_To do_
1. List each distinct dollar amount stated in the text about BioTime's sale of AgeX shares to Juvenescence.
2. In the text about BioTime's sale of AgeX shares to Juvenescence, what annual interest rate does the Promissory Note bear?
3. Continue the text about BioTime's sale of AgeX shares to Juvenescence from where it stops.

_Quoted text_
5. Sale of Significant Ownership Interest in AgeX to Juvenescence Limited

 

On August 30, 2018, BioTime entered into a Stock Purchase Agreement with Juvenescence Limited and AgeX, pursuant to which BioTime sold 14.4 million shares of common stock of AgeX to Juvenescence for $3.00 per share, or an aggregate purchase price of $43.2 million (the “Purchase Price”). Juvenescence paid $10.8 million of the Purchase Price at closing, issued an unsecured convertible promissory note dated August 30, 2018 in favor of BioTime for $21.6 million (the “Promissory Note”), and paid $10.8 million on November 2, 2018. The Stock Purchase Agreement contains customary representations, warranties and indemnities from BioTime relating to the business of AgeX, including an indemnity cap of $4.3 million, which is subject to certain exceptions. The transactions contemplated by the Stock Purchase Agreement are referred to as the Juvenescence Transaction in this Report.

 

The Promissory Note bears interest at 7% per annum, with principal and accrued interest payable at maturity on August 30, 2020. The Promissory Note cannot be prepaid prior to maturity or conversion. On the maturity date, if a “Qualified Financing” (as defined below) has not occurred, BioTime will have the right, but not the obligation, to convert the principal balance of the Promissory Note and accrued interest then due into shares of Series A preferred stock of Juvenescence at a conversion price of $15.60. Upon the occurrence of a Qualified Financing on or before the maturity date, the principal balance of the Promissory Note and accrued interest will automatically convert into a number of shares of the class of equity securities of Juvenescence sold in the Qualified Financing, at the price per share at which the Juvenescence securities are sold in the Qualified Financing; and, if AgeX common stock is listed on a national securities exchange in the U.S., the number of shares of the class of equity securities issuable upon conversion may be increased depending on the market price of AgeX common stock. A Qualified Financing is generally defined as an underwritten initial public offering of Juvenescence equity securities in which gross proceeds are not less than $50.0 million. The Promissory Note is not transferable, except in connection with a change of control of BioTime.

_Information shown_
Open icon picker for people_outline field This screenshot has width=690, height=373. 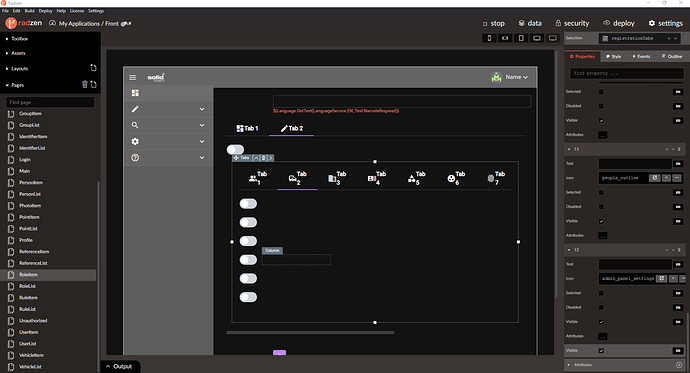tap(655, 178)
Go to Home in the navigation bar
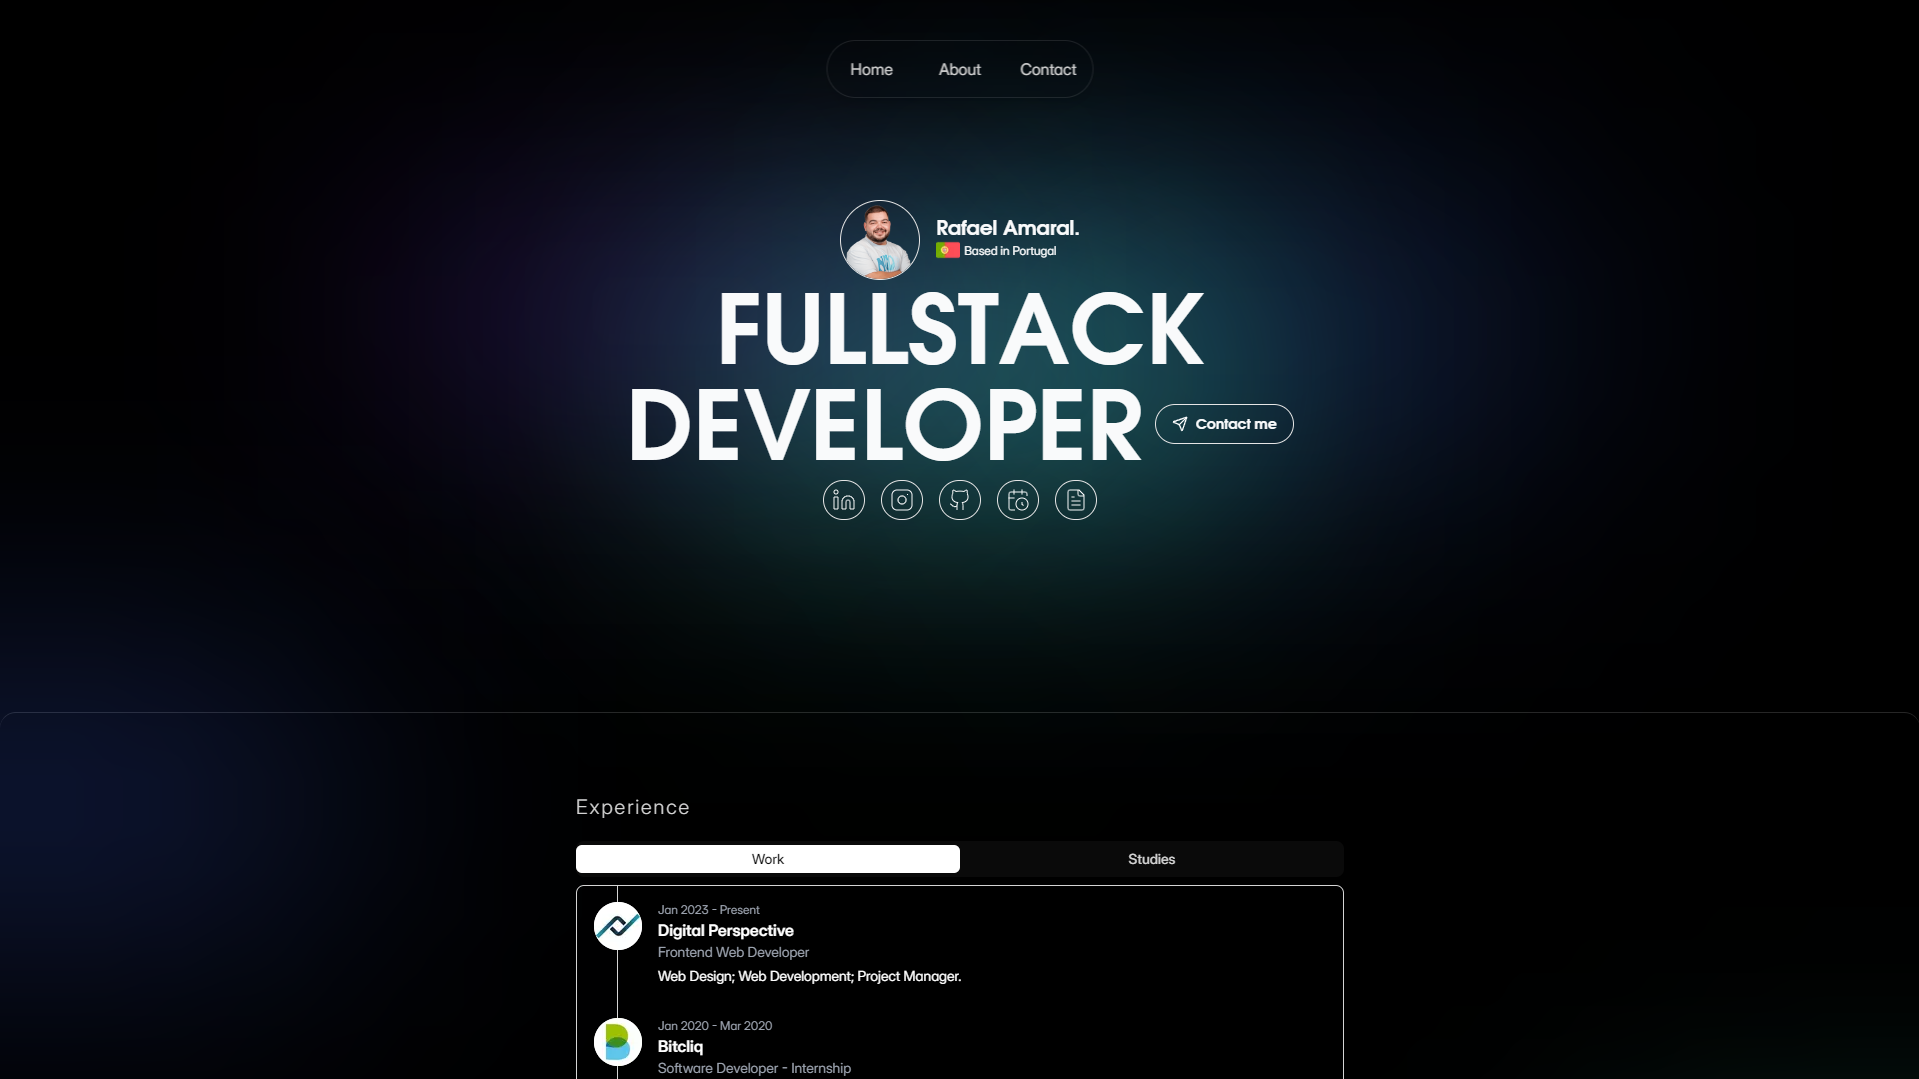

_Results for the exercise_
1.
$3.00
$43.2 million
$10.8 million
$21.6 million
$4.3 million
$15.60
$50.0 million

2. 7% per annum.

3.
For the three months ended March 31, 2019, BioTime recognized $378,000 in interest income on the Promissory Note. As of March 31, 2019, the principal and accrued interest balance of the Promissory Note was $22.5 million.

 

Shareholder Agreement

 

BioTime and Juvenescence entered into a Shareholder Agreement, dated August 30, 2018, setting forth the governance, approval and voting rights of the parties with respect to their holdings of AgeX common stock, including rights of representation on the AgeX Board of Directors, approval rights, preemptive rights, rights of first refusal and co-sale and drag-along and tag-along rights for so long as either BioTime or Juvenescence continue to own at least 15% of the outstanding shares of AgeX common stock. Under the Shareholder Agreement, Juvenescence and BioTime each had the right to designate two persons to a six-member AgeX Board of Directors, with the remaining two individuals to be independent of Juvenescence and BioTime. Following Juvenescence’s payment of $10.8 million on November 2, 2018 under the Stock Purchase Agreement, Juvenescence had the right to designate an additional member of the AgeX Board of Directors. As of April 30, 2019, Juvenescence has not exercised such right. Immediately following the AgeX Distribution on November 28, 2018 (see Note 6), BioTime owned 1.7 million shares of AgeX common stock, representing 4.8% of AgeX’s then issued and outstanding shares of common stock. Accordingly, in accordance with the Shareholder Agreement, as of November 28, 2018, BioTime had no right to designate any member to the AgeX Board of Directors.

 

In connection with the Juvenescence Transaction, the termination provision of the Shared Facilities Agreement (see Note 10) entitling AgeX or BioTime to terminate the agreement upon six months advance written notice was amended. Pursuant to the amendment, following the deconsolidation of AgeX from BioTime’s consolidated financial statements on August 30, 2018 (see Notes 6 and 10), each party retains the right to terminate the Shared Facilities Agreement at any time by giving the other party six months advance written notice, but BioTime may not do so prior to September 1, 2020.

 

On May 7, 2019, AgeX provided written notice that it will terminate its use of BioTime’s office and laboratory facilities as of July 31, 2019. The other provisions of the Shared Facilities Agreement remain in place at this time.